**Task brief:**
What is needed here is an exact copy of all the data.

*** Recorded information ***

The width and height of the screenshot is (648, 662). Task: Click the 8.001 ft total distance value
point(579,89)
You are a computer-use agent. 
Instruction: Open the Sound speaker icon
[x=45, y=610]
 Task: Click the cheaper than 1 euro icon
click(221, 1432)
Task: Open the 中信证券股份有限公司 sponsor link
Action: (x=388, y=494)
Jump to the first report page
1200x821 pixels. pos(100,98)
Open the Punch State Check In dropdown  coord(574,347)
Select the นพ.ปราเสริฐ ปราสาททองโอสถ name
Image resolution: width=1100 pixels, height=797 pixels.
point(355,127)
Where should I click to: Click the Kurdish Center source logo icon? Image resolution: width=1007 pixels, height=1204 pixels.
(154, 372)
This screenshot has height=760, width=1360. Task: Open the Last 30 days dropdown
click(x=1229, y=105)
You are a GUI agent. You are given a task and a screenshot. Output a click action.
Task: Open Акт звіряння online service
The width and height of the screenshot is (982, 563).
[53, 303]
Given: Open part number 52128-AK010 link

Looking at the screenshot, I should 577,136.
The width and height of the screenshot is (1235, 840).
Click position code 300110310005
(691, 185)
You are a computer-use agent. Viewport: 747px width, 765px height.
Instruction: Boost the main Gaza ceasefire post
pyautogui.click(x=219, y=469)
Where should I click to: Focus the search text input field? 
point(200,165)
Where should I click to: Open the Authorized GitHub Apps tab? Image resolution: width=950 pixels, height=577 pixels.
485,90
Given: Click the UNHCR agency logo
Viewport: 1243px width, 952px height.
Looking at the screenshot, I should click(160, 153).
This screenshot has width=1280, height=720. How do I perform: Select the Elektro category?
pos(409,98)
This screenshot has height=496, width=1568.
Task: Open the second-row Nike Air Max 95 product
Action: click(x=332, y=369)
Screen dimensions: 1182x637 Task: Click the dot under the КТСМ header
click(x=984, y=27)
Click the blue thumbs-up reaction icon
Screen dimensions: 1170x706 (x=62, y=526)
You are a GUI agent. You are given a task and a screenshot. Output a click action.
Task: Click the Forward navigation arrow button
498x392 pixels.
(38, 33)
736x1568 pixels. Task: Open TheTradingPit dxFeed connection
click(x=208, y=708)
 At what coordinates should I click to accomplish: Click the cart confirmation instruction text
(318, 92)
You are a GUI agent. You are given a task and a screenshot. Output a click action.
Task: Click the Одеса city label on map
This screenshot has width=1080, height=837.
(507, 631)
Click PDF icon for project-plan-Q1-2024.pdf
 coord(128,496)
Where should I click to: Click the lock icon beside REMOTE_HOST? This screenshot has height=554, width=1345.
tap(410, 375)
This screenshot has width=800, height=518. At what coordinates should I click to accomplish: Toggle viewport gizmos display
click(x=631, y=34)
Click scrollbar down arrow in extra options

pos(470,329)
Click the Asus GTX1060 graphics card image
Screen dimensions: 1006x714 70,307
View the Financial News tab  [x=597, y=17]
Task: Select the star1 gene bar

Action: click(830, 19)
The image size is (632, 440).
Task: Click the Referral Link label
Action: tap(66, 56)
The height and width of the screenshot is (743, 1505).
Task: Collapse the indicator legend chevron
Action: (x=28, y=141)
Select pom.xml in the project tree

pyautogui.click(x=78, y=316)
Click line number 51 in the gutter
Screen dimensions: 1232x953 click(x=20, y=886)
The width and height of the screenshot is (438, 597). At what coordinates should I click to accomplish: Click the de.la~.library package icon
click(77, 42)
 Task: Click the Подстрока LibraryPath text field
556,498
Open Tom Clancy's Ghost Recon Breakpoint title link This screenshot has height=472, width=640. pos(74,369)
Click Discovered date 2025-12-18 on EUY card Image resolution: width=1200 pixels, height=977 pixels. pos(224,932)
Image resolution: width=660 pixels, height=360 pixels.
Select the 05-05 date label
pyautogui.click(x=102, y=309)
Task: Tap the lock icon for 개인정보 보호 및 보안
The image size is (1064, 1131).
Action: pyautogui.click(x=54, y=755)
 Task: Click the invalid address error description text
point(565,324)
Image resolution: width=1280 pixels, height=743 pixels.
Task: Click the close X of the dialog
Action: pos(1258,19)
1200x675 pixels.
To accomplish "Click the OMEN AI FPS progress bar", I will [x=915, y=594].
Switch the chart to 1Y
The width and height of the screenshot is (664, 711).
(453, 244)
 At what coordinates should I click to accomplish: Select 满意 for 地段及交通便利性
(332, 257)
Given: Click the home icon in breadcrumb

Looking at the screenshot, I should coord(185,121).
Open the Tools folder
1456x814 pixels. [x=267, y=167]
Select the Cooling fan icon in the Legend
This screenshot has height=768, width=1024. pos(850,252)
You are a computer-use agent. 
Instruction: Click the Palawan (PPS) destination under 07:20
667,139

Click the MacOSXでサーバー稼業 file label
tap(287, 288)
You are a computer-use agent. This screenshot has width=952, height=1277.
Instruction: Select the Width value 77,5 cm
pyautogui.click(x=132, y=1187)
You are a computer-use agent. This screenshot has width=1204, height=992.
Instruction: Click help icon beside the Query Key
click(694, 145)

*** End of Recorded information ***

**Solution for this exercise:**
The width and height of the screenshot is (648, 662). Task: Click the 8.001 ft total distance value
point(579,89)
You are a computer-use agent. 
Instruction: Open the Sound speaker icon
[x=45, y=610]
 Task: Click the cheaper than 1 euro icon
click(221, 1432)
Task: Open the 中信证券股份有限公司 sponsor link
Action: (x=388, y=494)
Jump to the first report page
1200x821 pixels. pos(100,98)
Open the Punch State Check In dropdown  coord(574,347)
Select the นพ.ปราเสริฐ ปราสาททองโอสถ name
Image resolution: width=1100 pixels, height=797 pixels.
point(355,127)
Where should I click to: Click the Kurdish Center source logo icon? Image resolution: width=1007 pixels, height=1204 pixels.
(154, 372)
This screenshot has height=760, width=1360. Task: Open the Last 30 days dropdown
click(x=1229, y=105)
You are a GUI agent. You are given a task and a screenshot. Output a click action.
Task: Open Акт звіряння online service
The width and height of the screenshot is (982, 563).
[53, 303]
Given: Open part number 52128-AK010 link

Looking at the screenshot, I should 577,136.
The width and height of the screenshot is (1235, 840).
Click position code 300110310005
(691, 185)
You are a computer-use agent. Viewport: 747px width, 765px height.
Instruction: Boost the main Gaza ceasefire post
pyautogui.click(x=219, y=469)
Where should I click to: Focus the search text input field? 
point(200,165)
Where should I click to: Open the Authorized GitHub Apps tab? Image resolution: width=950 pixels, height=577 pixels.
485,90
Given: Click the UNHCR agency logo
Viewport: 1243px width, 952px height.
Looking at the screenshot, I should click(160, 153).
This screenshot has width=1280, height=720. How do I perform: Select the Elektro category?
pos(409,98)
This screenshot has height=496, width=1568.
Task: Open the second-row Nike Air Max 95 product
Action: click(x=332, y=369)
Screen dimensions: 1182x637 Task: Click the dot under the КТСМ header
click(x=984, y=27)
Click the blue thumbs-up reaction icon
Screen dimensions: 1170x706 (x=62, y=526)
You are a GUI agent. You are given a task and a screenshot. Output a click action.
Task: Click the Forward navigation arrow button
498x392 pixels.
(38, 33)
736x1568 pixels. Task: Open TheTradingPit dxFeed connection
click(x=208, y=708)
 At what coordinates should I click to accomplish: Click the cart confirmation instruction text
(318, 92)
You are a GUI agent. You are given a task and a screenshot. Output a click action.
Task: Click the Одеса city label on map
This screenshot has width=1080, height=837.
(507, 631)
Click PDF icon for project-plan-Q1-2024.pdf
 coord(128,496)
Where should I click to: Click the lock icon beside REMOTE_HOST? This screenshot has height=554, width=1345.
tap(410, 375)
This screenshot has width=800, height=518. At what coordinates should I click to accomplish: Toggle viewport gizmos display
click(x=631, y=34)
Click scrollbar down arrow in extra options

pos(470,329)
Click the Asus GTX1060 graphics card image
Screen dimensions: 1006x714 70,307
View the Financial News tab  [x=597, y=17]
Task: Select the star1 gene bar

Action: click(830, 19)
The image size is (632, 440).
Task: Click the Referral Link label
Action: tap(66, 56)
The height and width of the screenshot is (743, 1505).
Task: Collapse the indicator legend chevron
Action: (x=28, y=141)
Select pom.xml in the project tree

pyautogui.click(x=78, y=316)
Click line number 51 in the gutter
Screen dimensions: 1232x953 click(x=20, y=886)
The width and height of the screenshot is (438, 597). At what coordinates should I click to accomplish: Click the de.la~.library package icon
click(77, 42)
 Task: Click the Подстрока LibraryPath text field
556,498
Open Tom Clancy's Ghost Recon Breakpoint title link This screenshot has height=472, width=640. pos(74,369)
Click Discovered date 2025-12-18 on EUY card Image resolution: width=1200 pixels, height=977 pixels. pos(224,932)
Image resolution: width=660 pixels, height=360 pixels.
Select the 05-05 date label
pyautogui.click(x=102, y=309)
Task: Tap the lock icon for 개인정보 보호 및 보안
The image size is (1064, 1131).
Action: pyautogui.click(x=54, y=755)
 Task: Click the invalid address error description text
point(565,324)
Image resolution: width=1280 pixels, height=743 pixels.
Task: Click the close X of the dialog
Action: pos(1258,19)
1200x675 pixels.
To accomplish "Click the OMEN AI FPS progress bar", I will [x=915, y=594].
Switch the chart to 1Y
The width and height of the screenshot is (664, 711).
(453, 244)
 At what coordinates should I click to accomplish: Select 满意 for 地段及交通便利性
(332, 257)
Given: Click the home icon in breadcrumb

Looking at the screenshot, I should coord(185,121).
Open the Tools folder
1456x814 pixels. [x=267, y=167]
Select the Cooling fan icon in the Legend
This screenshot has height=768, width=1024. pos(850,252)
You are a computer-use agent. 
Instruction: Click the Palawan (PPS) destination under 07:20
667,139

Click the MacOSXでサーバー稼業 file label
tap(287, 288)
You are a computer-use agent. This screenshot has width=952, height=1277.
Instruction: Select the Width value 77,5 cm
pyautogui.click(x=132, y=1187)
You are a computer-use agent. This screenshot has width=1204, height=992.
Instruction: Click help icon beside the Query Key
click(694, 145)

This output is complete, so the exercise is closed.